WHAT THE EXERCISE ASKS » Copy the records word for word, omitting all pictures.

━━ GIVEN DATA

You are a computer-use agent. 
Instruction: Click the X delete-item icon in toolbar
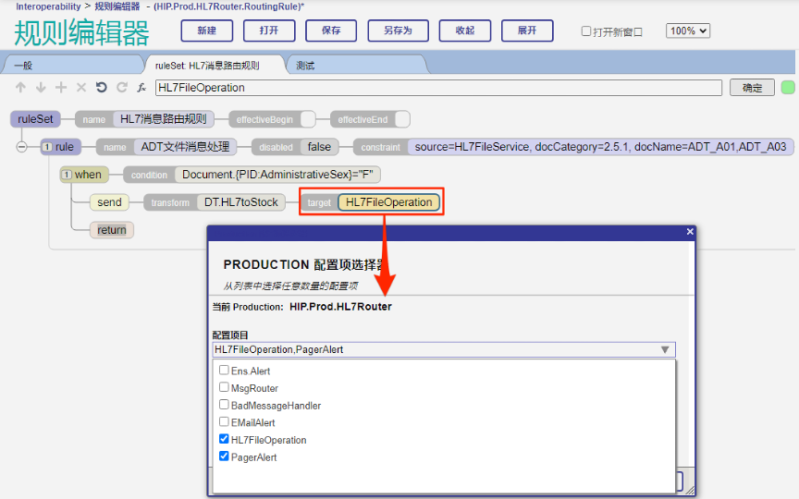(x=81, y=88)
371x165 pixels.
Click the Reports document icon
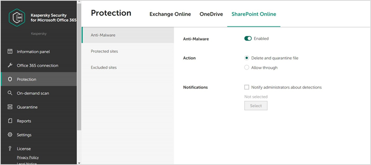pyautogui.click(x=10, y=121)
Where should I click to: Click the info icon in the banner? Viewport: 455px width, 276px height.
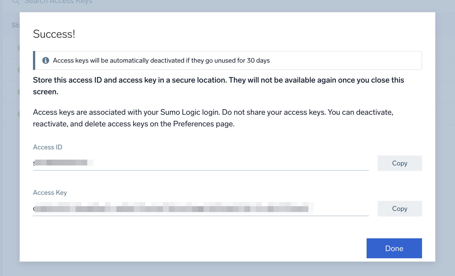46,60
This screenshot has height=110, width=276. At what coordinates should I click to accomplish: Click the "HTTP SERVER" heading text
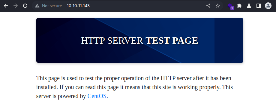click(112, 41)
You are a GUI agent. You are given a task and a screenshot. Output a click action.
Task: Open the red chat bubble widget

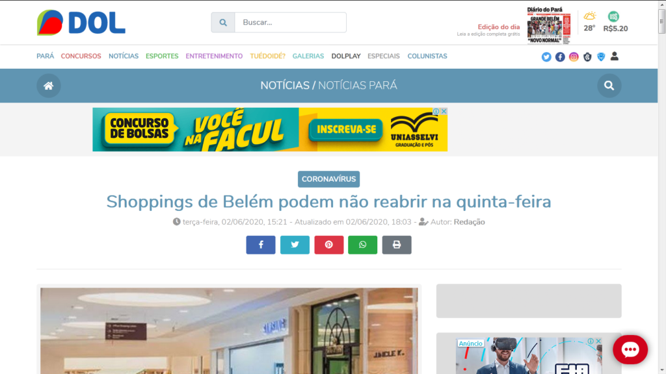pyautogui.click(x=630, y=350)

━━━━

FINAL ANSWER »
You are a computer-use agent. 
Instruction: Click the X delete-item icon in toolbar
(x=81, y=88)
371x165 pixels.
Click the Reports document icon
pyautogui.click(x=10, y=121)
Where should I click to: Click the info icon in the banner? Viewport: 455px width, 276px height.
46,60
This screenshot has height=110, width=276. At what coordinates should I click to accomplish: Click the "HTTP SERVER" heading text
click(112, 41)
You are a GUI agent. You are given a task and a screenshot. Output a click action.
Task: Open the red chat bubble widget

pyautogui.click(x=630, y=350)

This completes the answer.